New York Times News Service

There might be a ninth planet in the solar system after all — and it is not Pluto.

On Wednesday, two astronomers reported that they had compelling signs of something bigger and farther away — something that would definitely satisfy the current definition of a planet, where Pluto falls short.

“We are pretty sure there’s one out there,” said Michael E. Brown, a professor of planetary astronomy at the California Institute of Technology.

What Brown and a fellow Caltech professor, Konstantin Batygin, have not done is actually find that planet, so it would be premature to revise mnemonics of the planets just yet.

In a paper in The Astronomical Journal, Professors Brown and Batygin lay out a detailed circumstantial argument for the planet’s existence in what astronomers have observed — a half-dozen small bodies in distant, highly elliptical orbits.

What is striking, the scientists said, is that the orbits of all six loop outward in the same quadrant of the solar system and are tilted at about the same angle. The odds of that happening by chance are about 1 in 14,000, Prof. Batygin said.

A ninth planet could be gravitationally herding them into these orbits.

For the calculations to work, the planet would be quite large — at least as big as Earth, and likely much bigger — a mini-Neptune with a thick atmosphere around a rocky core, with perhaps 10 times the mass of Earth. It would dwarf Pluto, at about 4,500 times its mass.

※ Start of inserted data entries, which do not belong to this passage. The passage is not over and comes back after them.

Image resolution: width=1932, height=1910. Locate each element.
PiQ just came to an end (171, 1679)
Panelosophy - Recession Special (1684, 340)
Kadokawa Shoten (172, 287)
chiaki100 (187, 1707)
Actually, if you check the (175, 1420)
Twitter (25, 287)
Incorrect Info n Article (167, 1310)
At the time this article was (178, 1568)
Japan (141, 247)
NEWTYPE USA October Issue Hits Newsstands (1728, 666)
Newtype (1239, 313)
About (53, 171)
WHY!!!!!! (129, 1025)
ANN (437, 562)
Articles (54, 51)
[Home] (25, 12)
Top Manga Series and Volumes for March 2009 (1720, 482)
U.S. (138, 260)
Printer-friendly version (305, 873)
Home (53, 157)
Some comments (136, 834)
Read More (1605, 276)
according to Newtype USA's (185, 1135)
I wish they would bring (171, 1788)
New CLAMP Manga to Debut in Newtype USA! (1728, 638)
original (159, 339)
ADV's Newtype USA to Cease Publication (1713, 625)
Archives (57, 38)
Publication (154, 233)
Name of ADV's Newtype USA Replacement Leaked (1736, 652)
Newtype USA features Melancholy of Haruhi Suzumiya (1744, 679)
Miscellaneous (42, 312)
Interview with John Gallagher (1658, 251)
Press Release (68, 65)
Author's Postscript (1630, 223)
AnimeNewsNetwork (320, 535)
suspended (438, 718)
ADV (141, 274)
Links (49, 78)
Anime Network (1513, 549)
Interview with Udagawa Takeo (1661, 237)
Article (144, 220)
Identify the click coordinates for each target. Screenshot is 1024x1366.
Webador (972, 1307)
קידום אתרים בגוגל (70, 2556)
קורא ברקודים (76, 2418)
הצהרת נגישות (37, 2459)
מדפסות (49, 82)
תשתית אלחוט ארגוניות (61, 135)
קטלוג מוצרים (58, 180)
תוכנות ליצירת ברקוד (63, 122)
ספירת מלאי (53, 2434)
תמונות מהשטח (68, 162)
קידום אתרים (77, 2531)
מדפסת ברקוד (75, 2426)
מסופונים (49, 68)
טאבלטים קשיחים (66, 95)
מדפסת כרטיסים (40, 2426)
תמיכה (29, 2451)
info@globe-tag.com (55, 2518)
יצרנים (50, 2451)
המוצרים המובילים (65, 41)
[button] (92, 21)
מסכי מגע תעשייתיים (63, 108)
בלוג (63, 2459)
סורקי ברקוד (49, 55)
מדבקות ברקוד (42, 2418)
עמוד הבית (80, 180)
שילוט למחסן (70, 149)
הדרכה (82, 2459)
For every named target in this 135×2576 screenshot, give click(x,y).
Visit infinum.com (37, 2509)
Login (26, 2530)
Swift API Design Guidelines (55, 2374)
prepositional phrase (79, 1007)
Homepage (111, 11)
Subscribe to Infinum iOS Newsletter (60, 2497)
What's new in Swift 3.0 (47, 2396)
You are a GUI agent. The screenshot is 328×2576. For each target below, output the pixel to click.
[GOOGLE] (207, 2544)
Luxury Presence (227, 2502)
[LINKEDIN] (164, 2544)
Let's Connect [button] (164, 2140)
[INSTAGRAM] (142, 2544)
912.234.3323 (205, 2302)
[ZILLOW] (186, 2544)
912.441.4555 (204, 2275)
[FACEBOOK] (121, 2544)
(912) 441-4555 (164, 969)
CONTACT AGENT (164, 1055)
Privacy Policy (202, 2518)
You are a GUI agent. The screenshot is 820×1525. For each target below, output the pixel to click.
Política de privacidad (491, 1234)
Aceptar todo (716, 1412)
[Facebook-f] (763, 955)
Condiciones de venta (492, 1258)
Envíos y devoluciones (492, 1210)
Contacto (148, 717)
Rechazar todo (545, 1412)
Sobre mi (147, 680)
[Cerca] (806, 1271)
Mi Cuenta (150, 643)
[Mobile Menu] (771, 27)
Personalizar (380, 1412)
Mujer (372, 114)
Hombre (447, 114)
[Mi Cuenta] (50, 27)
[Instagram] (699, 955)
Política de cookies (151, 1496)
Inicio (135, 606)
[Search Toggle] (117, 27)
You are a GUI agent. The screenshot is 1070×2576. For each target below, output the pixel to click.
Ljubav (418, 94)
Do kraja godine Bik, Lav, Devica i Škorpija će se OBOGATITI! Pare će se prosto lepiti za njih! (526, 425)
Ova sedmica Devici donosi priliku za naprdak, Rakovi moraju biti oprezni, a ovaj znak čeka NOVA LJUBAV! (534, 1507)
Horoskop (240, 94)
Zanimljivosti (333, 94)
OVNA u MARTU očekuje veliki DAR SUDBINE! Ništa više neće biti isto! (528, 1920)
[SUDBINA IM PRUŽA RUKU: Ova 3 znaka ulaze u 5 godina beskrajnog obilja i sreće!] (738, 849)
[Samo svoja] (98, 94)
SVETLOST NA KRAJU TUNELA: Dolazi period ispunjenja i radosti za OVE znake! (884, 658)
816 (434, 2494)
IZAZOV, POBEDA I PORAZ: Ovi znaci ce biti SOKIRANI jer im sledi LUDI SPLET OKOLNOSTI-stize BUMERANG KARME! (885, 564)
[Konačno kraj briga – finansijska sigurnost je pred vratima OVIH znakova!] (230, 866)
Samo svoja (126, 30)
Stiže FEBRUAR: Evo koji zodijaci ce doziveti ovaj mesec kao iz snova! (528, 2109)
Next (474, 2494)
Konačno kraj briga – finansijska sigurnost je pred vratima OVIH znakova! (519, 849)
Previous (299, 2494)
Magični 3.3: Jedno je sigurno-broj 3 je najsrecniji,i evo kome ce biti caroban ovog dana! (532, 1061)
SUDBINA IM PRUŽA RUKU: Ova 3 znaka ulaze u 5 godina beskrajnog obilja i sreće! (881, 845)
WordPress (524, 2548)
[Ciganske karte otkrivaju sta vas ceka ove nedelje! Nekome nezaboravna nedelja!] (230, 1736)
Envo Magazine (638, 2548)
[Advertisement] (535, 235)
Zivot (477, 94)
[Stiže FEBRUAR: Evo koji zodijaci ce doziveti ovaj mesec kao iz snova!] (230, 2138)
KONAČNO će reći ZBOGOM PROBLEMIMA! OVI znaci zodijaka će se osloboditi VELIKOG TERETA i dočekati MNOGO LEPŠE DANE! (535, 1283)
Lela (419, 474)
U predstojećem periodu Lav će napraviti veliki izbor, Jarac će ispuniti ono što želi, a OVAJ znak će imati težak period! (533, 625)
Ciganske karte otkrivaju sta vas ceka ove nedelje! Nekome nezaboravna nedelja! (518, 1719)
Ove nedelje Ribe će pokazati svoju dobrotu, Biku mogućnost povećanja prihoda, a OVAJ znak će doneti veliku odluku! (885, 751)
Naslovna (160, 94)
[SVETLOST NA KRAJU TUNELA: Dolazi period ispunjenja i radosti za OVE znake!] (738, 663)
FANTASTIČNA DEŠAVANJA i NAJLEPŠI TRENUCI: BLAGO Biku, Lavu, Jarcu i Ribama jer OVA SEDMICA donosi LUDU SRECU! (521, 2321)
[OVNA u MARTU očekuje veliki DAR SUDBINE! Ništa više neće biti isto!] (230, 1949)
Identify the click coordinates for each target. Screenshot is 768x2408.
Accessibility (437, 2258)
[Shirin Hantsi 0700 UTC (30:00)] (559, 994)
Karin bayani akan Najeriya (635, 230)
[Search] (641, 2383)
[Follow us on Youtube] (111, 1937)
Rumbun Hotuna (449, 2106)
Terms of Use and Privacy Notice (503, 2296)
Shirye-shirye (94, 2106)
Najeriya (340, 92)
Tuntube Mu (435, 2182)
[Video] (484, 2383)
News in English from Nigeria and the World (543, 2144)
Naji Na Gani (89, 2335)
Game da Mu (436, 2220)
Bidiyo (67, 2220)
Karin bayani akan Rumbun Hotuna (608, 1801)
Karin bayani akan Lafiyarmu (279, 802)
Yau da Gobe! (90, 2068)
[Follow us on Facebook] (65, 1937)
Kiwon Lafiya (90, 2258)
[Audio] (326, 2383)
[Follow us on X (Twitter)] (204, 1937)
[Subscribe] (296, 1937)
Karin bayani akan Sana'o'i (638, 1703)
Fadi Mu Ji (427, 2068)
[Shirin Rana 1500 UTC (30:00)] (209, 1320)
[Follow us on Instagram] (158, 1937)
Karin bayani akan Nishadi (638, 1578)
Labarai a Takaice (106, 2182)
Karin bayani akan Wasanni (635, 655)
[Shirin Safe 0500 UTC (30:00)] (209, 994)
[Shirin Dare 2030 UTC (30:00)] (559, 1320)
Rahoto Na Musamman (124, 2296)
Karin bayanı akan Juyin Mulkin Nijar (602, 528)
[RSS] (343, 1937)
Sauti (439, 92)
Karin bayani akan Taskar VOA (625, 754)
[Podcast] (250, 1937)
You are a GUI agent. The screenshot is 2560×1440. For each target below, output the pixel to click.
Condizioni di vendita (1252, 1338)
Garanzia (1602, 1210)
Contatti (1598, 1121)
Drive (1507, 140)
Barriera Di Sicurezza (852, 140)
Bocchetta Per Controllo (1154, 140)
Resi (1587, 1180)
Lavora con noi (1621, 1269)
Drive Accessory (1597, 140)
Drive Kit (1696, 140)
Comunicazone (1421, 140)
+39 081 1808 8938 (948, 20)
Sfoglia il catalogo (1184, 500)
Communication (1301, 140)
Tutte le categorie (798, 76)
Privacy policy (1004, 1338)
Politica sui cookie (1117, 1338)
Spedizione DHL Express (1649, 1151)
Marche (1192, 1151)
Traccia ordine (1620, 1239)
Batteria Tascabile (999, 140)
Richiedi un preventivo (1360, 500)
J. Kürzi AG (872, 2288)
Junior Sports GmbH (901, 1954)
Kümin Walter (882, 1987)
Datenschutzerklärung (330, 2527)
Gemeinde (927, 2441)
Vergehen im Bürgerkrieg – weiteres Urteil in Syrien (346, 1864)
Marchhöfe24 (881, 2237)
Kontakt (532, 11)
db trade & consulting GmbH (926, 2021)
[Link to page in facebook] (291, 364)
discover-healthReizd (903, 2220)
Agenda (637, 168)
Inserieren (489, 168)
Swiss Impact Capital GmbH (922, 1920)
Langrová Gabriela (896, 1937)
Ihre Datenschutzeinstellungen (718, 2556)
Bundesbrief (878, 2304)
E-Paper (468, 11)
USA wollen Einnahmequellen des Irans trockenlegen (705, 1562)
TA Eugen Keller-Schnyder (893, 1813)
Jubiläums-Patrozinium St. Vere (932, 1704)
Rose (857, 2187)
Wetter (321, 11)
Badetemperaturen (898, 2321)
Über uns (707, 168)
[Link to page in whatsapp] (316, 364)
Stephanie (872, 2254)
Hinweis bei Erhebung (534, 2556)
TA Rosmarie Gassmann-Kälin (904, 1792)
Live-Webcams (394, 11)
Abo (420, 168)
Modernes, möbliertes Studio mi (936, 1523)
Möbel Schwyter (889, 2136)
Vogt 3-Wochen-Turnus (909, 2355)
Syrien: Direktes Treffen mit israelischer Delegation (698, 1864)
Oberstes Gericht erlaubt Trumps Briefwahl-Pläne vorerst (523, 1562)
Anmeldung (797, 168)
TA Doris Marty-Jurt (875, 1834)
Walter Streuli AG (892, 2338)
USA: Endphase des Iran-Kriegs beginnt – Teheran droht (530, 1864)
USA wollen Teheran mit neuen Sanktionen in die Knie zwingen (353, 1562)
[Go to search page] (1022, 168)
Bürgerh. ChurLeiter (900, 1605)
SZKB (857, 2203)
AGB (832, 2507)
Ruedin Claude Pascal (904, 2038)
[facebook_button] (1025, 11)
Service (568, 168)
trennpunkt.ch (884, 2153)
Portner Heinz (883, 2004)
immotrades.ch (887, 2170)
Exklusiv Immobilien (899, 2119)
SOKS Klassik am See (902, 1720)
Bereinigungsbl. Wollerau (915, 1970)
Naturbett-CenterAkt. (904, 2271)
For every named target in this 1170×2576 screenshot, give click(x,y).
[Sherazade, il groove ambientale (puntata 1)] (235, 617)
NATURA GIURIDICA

Pluto, at its most distant, is 4.6 billion miles from the sun. The potential ninth planet, at its closest, would be about 20 billion miles away; at its farthest, it could be a trillion miles away. It would take from 10,000 to 20,000 years to complete one orbit around the sun.

“We have pretty good constraints on its orbit,” Brown said. “What we don’t know is where it is in its orbit, which is too bad.”

Alessandro Morbidelli of the Côte d’Azur Observatory in France, an expert in dynamics of the solar system, said he was convinced. “I think the chase is now on to find this planet,” he said.